2003 - Jack McKeon - folks mention him....but go look at his record with lousy teams. He did quite well.
2004 and 2007 - Terry Francona - not a chance
2005 - Ozzie Guillen - another candidate
2008 - Charlie Manuel - I just don't agree
2009 - Joe Girardi - no
2010/2012/2014 - Bruce Bochy - again, you're not gonna say a guy who won 3 was the worst
2013 - John Farrell - actually has a decent record even if they did crash hard in 14, they rebounded
2015 - Ned Yost - another popular candidate, but I just can't see it
2016 - Joe Maddon - not a chance
2017 - A J Hinch - he built a monster
2018 - Alex Cora - may get fired after this year....but he's won 57% of his games.
2019 - Dave Martinez - well, maybe an argument for him???
2020 - Dave Roberts - seems clueless
2021 - Brian Snitker - able to spot talent, makes delusional decisions, "thou shalt not have middle relief worth a damn" is his religious view

My candidates from this list?
Dallas Green
Bob Brenly
Ozzie Guillen

Those for sure. And Haney and Hodges from the earlier list.

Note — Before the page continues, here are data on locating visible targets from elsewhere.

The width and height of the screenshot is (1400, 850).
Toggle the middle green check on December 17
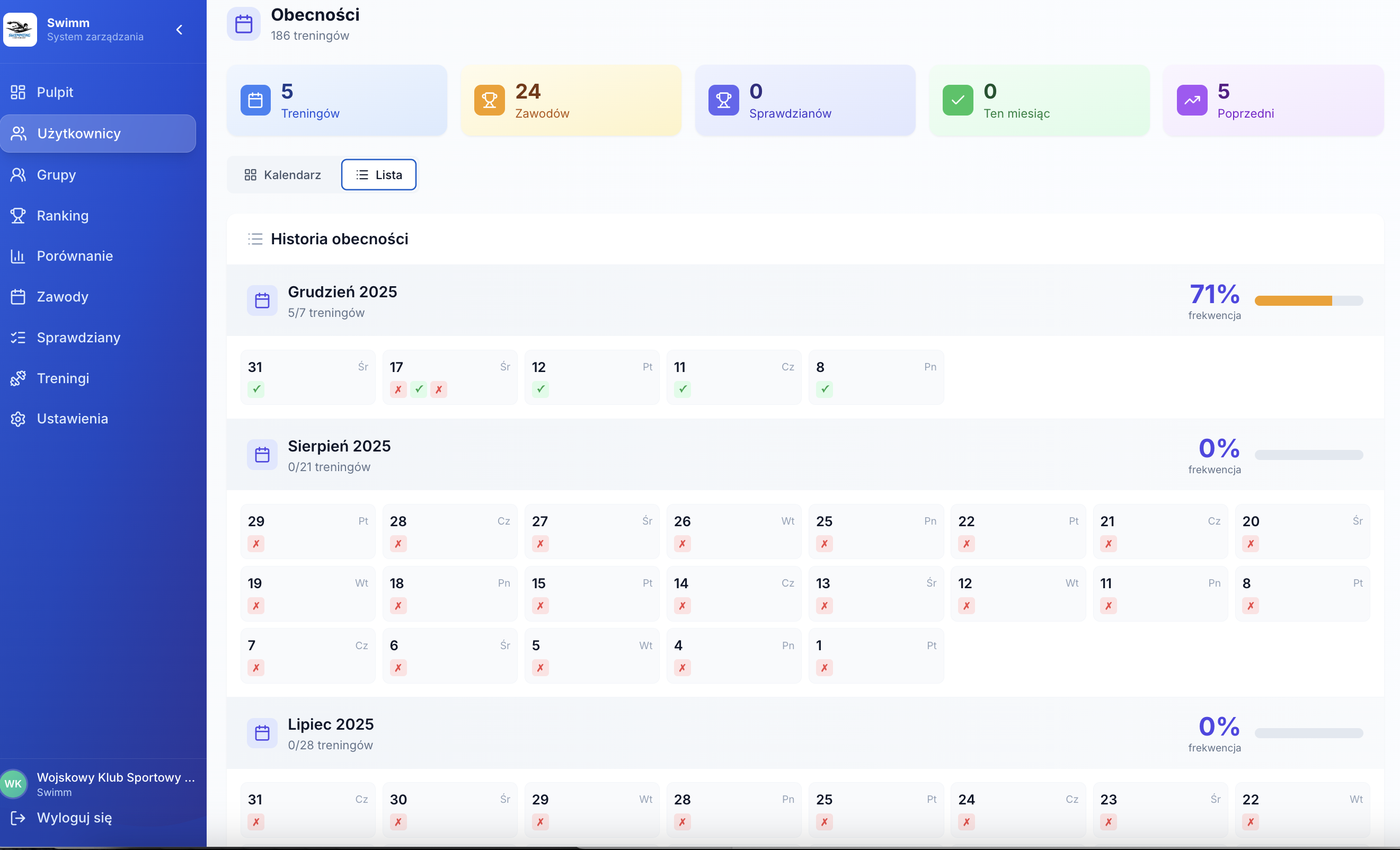(x=419, y=389)
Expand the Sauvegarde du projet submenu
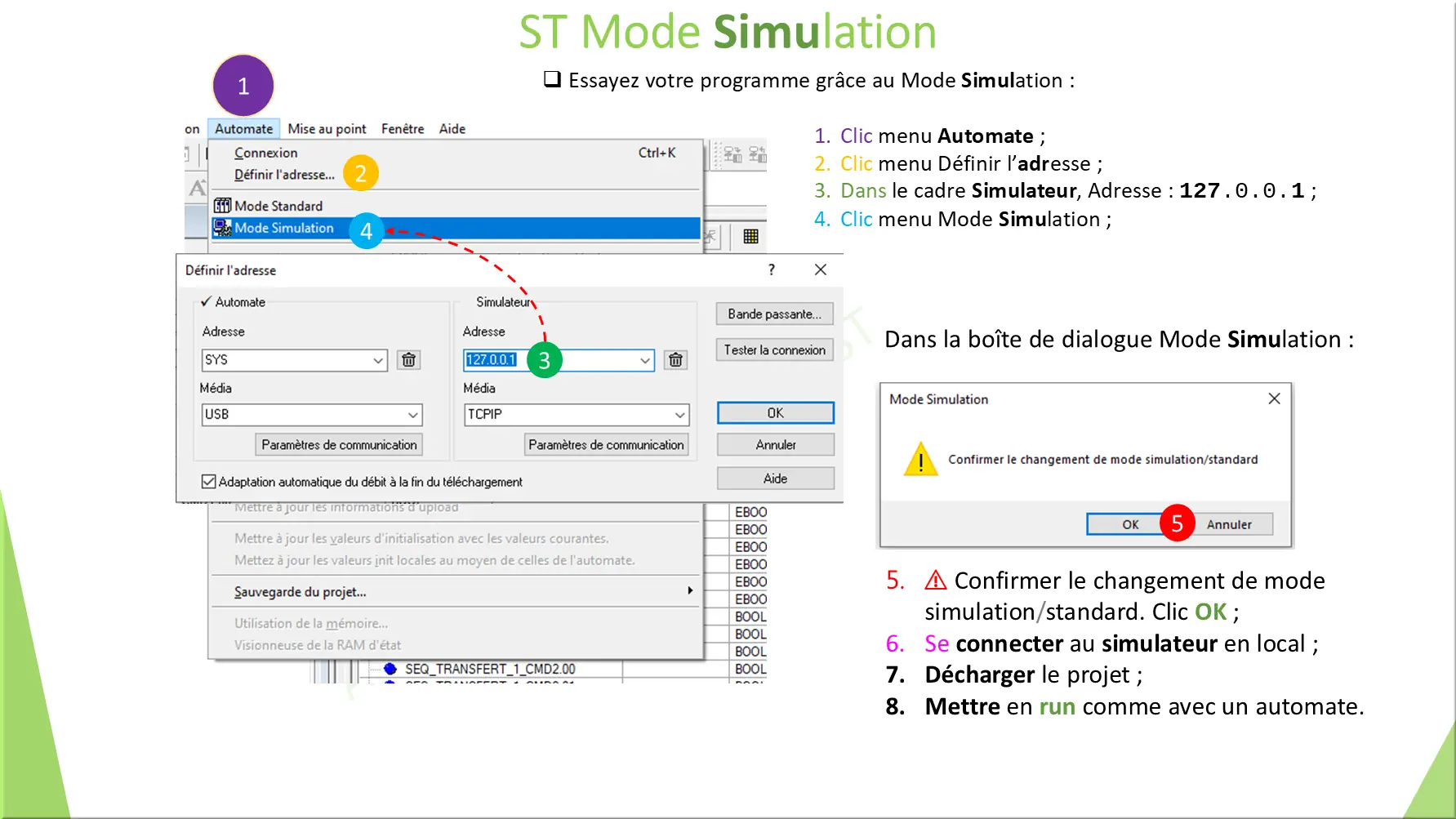This screenshot has height=819, width=1456. click(x=690, y=591)

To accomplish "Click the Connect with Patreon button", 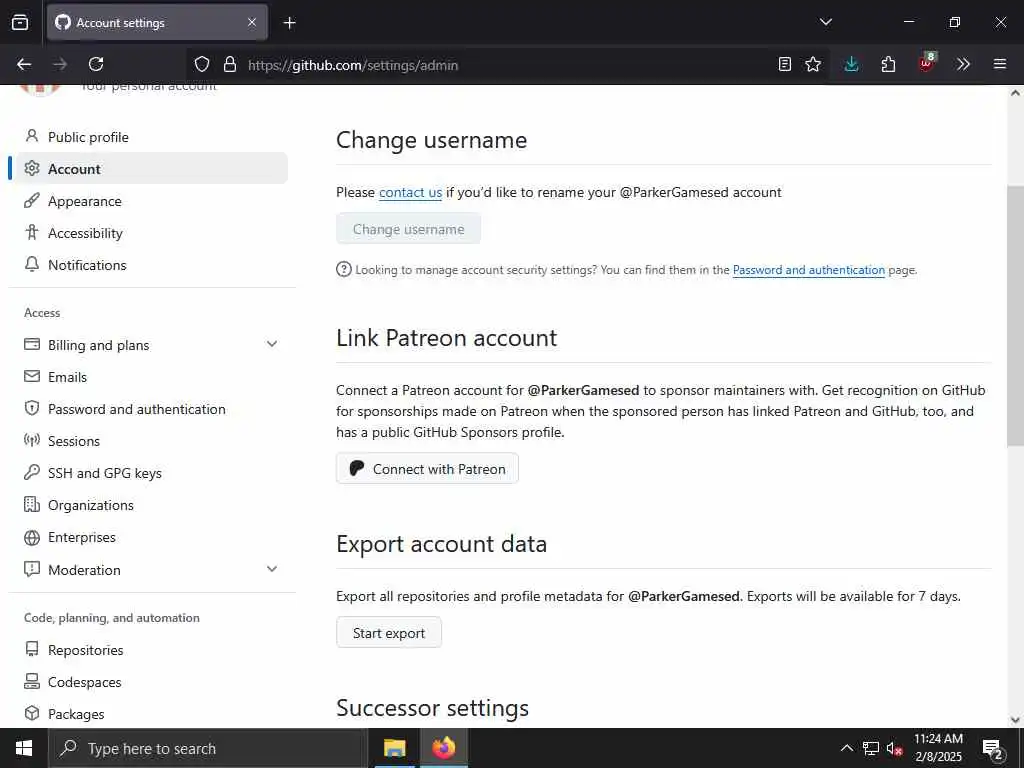I will 427,469.
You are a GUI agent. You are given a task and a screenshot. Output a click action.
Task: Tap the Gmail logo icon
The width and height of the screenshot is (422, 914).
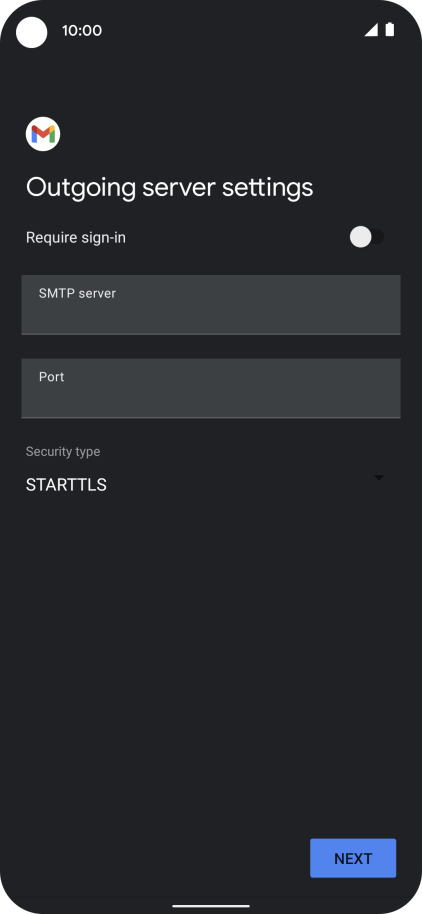tap(43, 134)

Maybe Martinez, Roberts, and Snit.


My choice?


Bob Brenly....and here's why: despite winning a World Series followed by a first-place finish, Brenly has never been hired by anyone else, and he had only one interview (Brewers) after getting the heave-ho from the D-backs.

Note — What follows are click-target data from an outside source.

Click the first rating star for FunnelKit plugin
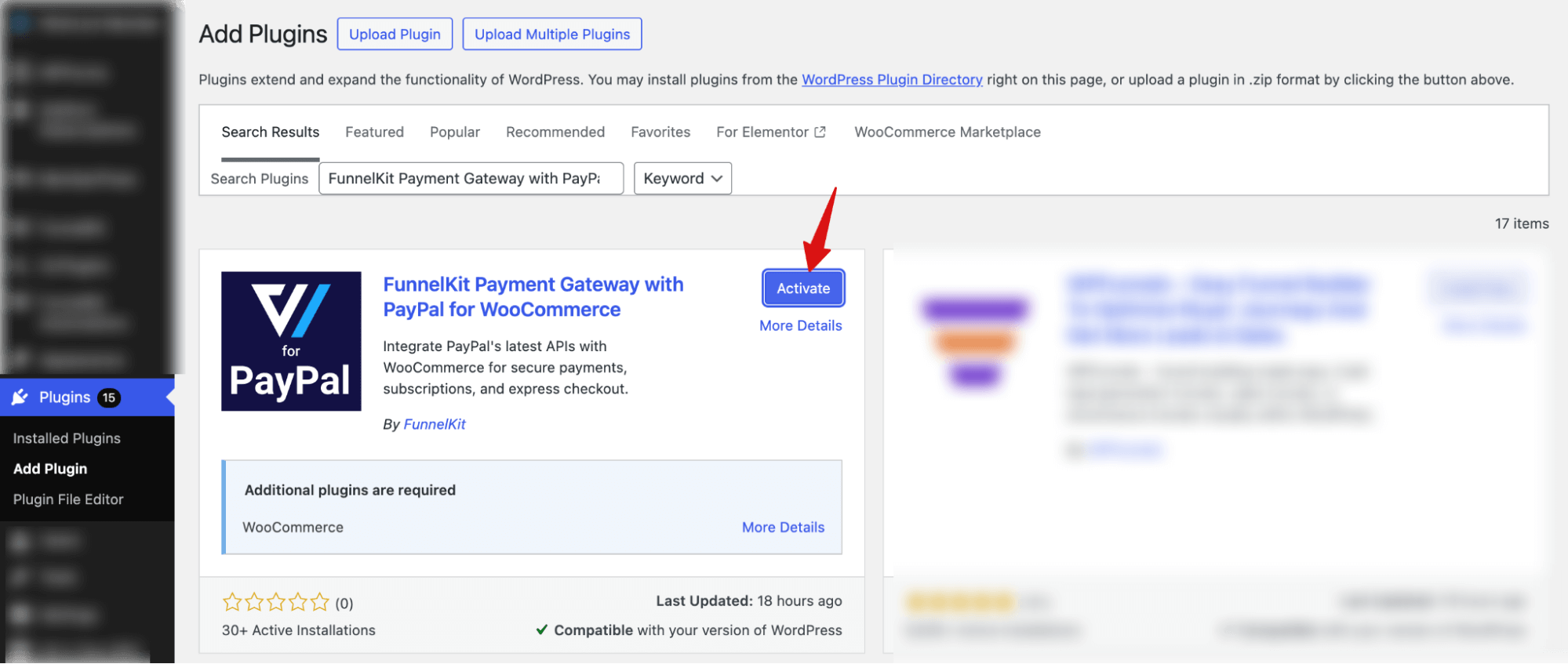The height and width of the screenshot is (664, 1568). point(231,602)
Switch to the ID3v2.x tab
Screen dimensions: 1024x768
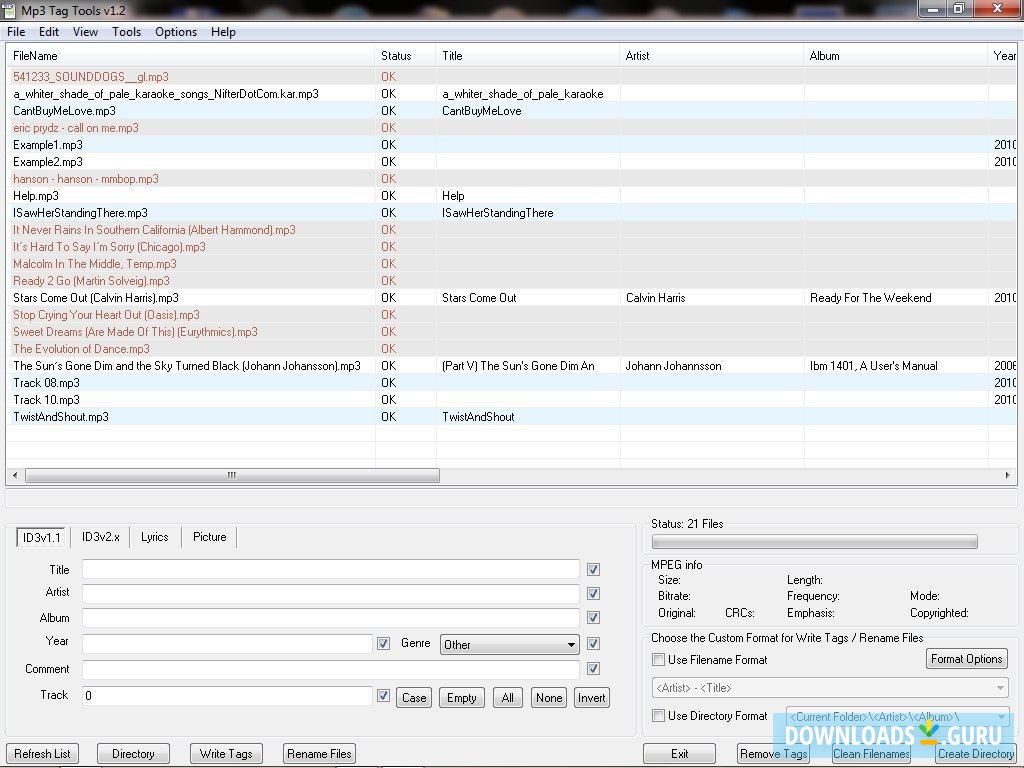coord(100,537)
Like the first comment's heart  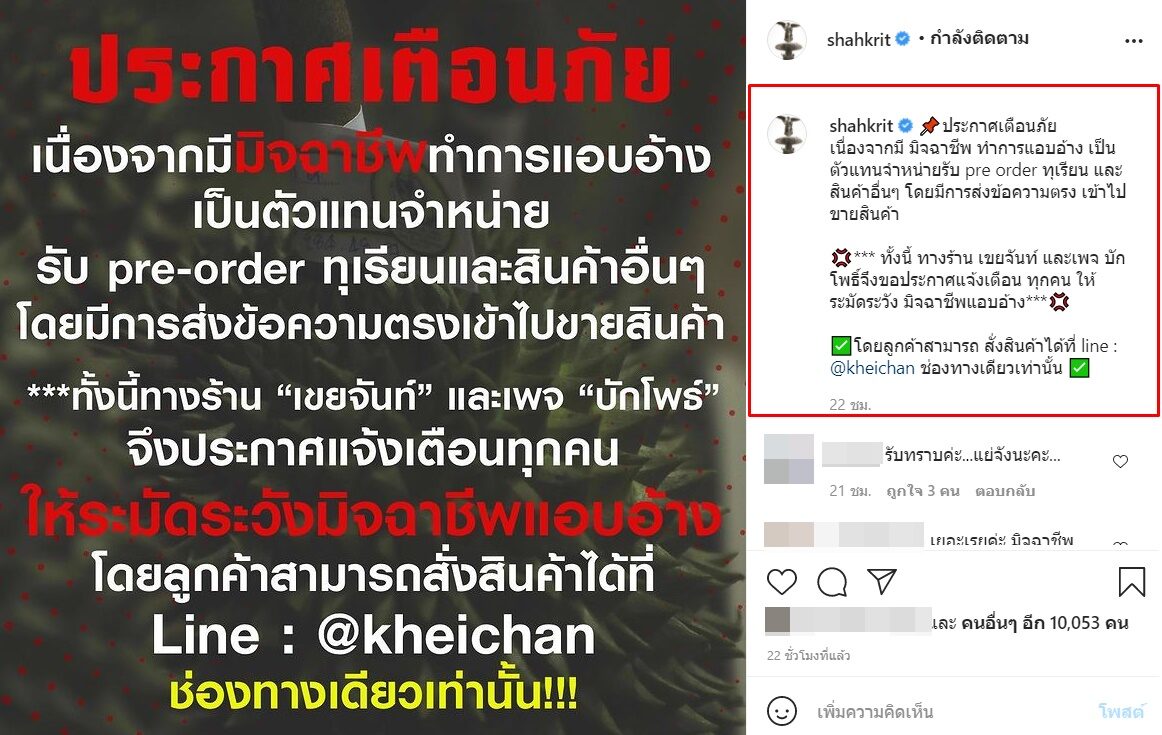(1120, 462)
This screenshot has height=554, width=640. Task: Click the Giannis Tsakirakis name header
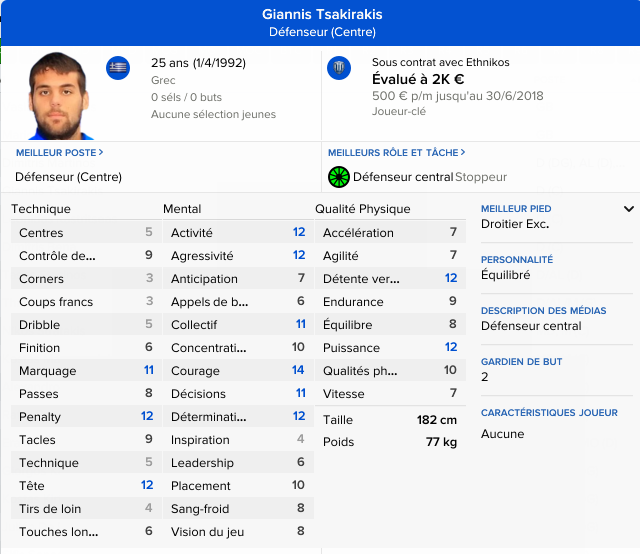322,15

Arizona won 51 games started by either Schilling or Johnson, which means they also won 41 started by other pitchers. But other than Miguel Batista's 11, no other pitcher on that staff won more than six games, and their closer only saved 19. Brenly always argued that that team was more than the two pitchers, but they were 41-55 in games started by "not Johnson/not Schilling." As documented above, he made a ton of brain dead decisions.